## EXCERPT PROVIDED
## begin
Barrel cacti get their botanical name, Ferocactus cylindraceus, from the Latin prefix ‘ferox’, meaning ferocious, wild, or fierce, and ‘cylindraceus’ that means cylindrical.

Many cacti in this group have long­, hooked spines; however, they are well behaved in a garden setting. They are key elements in very dry landscapes, especially in the warmer parts of the southwestern United States and northwestern Mexico.

Ferocactus is native to central and southern Arizona, southwestern Utah in the Mojave Desert, inland Southern California, Baja California, and Sonora, Mexico.

Ferocactus cylindraceus (also labeled Ferocactus acanthodes) has many common names: Compass Barrel, California Barrel, Cliff Barrel, Spiny Barrel Cactus, Desert Barrel, Golden-Spined Barrel, etc. As it reaches maturity, the Compass Barrel cactus tends to tilt towards the southwest and that’s how it got this peculiar nickname.

Ferocactus cylindraceus was first described by the German-American botanist George Engelmann in 1853. George Engelmann (1809-1884) was particularly active in the Rocky Mountains and northern Mexico, contributing to the study of flora in the west of North America.

California Barrel Cactus
California Barrel Cactus

About the California Barrel Cactus

  • Ferocactus cylindraceus is found in California, Arizona, and northern Mexico at altitudes of 600-1500 meters (2000-5000 feet). It grows alongside many remarkable plants such as Joshua trees in the Mojave Desert and Ocotillo plants in Ocotillo Wells deserts and the Anza-Borrego.
  • The barrel cacti are quite versatile as they can tolerate temperatures as low as -7 ºC (20 ºF).
  • They are perennials that prefer rocky locations. Sometimes, they grow directly out of crevices in canyon walls. The Barrel cacti are very stiff and grow in drier situations than other members of the Ferocactus genus.
## end
## WRITTEN TASK 1
Copy out the whole passage about the California barrel cactus word for word.

## WORKING DATA
## begin
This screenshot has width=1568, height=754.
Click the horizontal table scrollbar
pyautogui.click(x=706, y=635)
## end
## begin
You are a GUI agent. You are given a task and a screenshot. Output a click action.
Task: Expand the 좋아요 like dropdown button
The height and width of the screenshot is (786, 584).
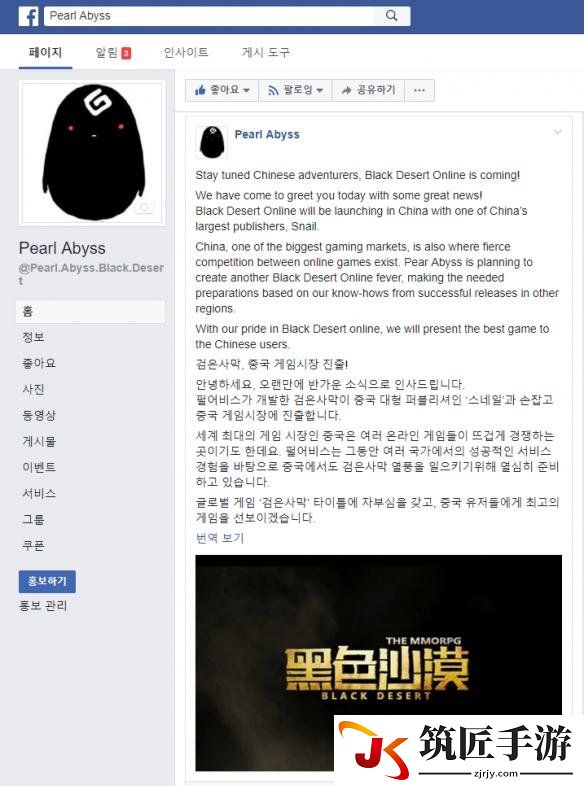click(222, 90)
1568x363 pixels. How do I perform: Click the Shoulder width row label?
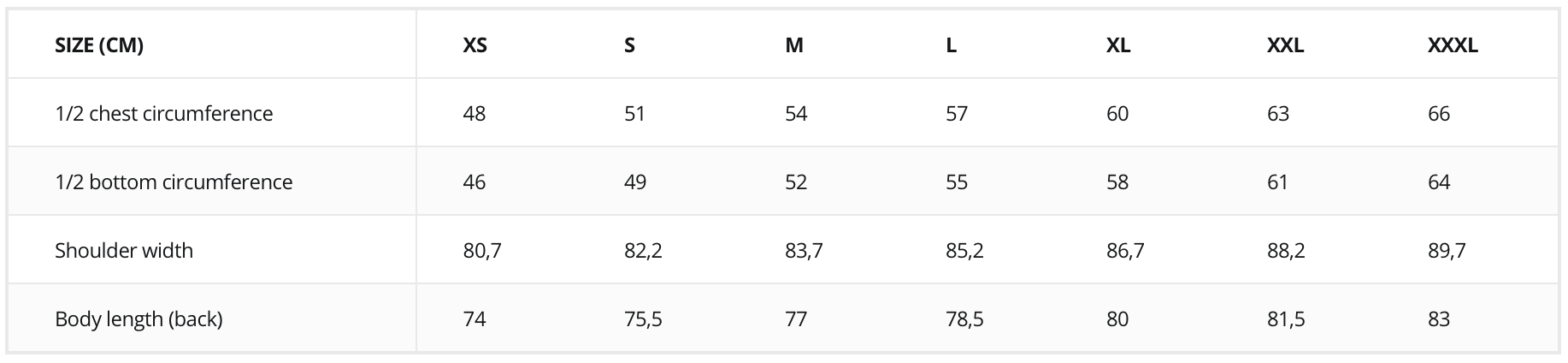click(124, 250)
## end
## begin
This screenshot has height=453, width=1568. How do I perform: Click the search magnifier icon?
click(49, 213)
## end
## WRITTEN TASK 2
From the entries, quote the lines from the one with "This screenshot has height=453, width=1568." to the one with "click(49, 213)", both included, and nothing else.

## RIGHT ANSWER 1
Barrel cacti get their botanical name, Ferocactus cylindraceus, from the Latin prefix ‘ferox’, meaning ferocious, wild, or fierce, and ‘cylindraceus’ that means cylindrical.

Many cacti in this group have long­, hooked spines; however, they are well behaved in a garden setting. They are key elements in very dry landscapes, especially in the warmer parts of the southwestern United States and northwestern Mexico.

Ferocactus is native to central and southern Arizona, southwestern Utah in the Mojave Desert, inland Southern California, Baja California, and Sonora, Mexico.

Ferocactus cylindraceus (also labeled Ferocactus acanthodes) has many common names: Compass Barrel, California Barrel, Cliff Barrel, Spiny Barrel Cactus, Desert Barrel, Golden-Spined Barrel, etc. As it reaches maturity, the Compass Barrel cactus tends to tilt towards the southwest and that’s how it got this peculiar nickname.

Ferocactus cylindraceus was first described by the German-American botanist George Engelmann in 1853. George Engelmann (1809-1884) was particularly active in the Rocky Mountains and northern Mexico, contributing to the study of flora in the west of North America.

California Barrel Cactus
California Barrel Cactus

About the California Barrel Cactus

  • Ferocactus cylindraceus is found in California, Arizona, and northern Mexico at altitudes of 600-1500 meters (2000-5000 feet). It grows alongside many remarkable plants such as Joshua trees in the Mojave Desert and Ocotillo plants in Ocotillo Wells deserts and the Anza-Borrego.
  • The barrel cacti are quite versatile as they can tolerate temperatures as low as -7 ºC (20 ºF).
  • They are perennials that prefer rocky locations. Sometimes, they grow directly out of crevices in canyon walls. The Barrel cacti are very stiff and grow in drier situations than other members of the Ferocactus genus.

## RIGHT ANSWER 2
This screenshot has height=453, width=1568. How do I perform: Click the search magnifier icon?
click(49, 213)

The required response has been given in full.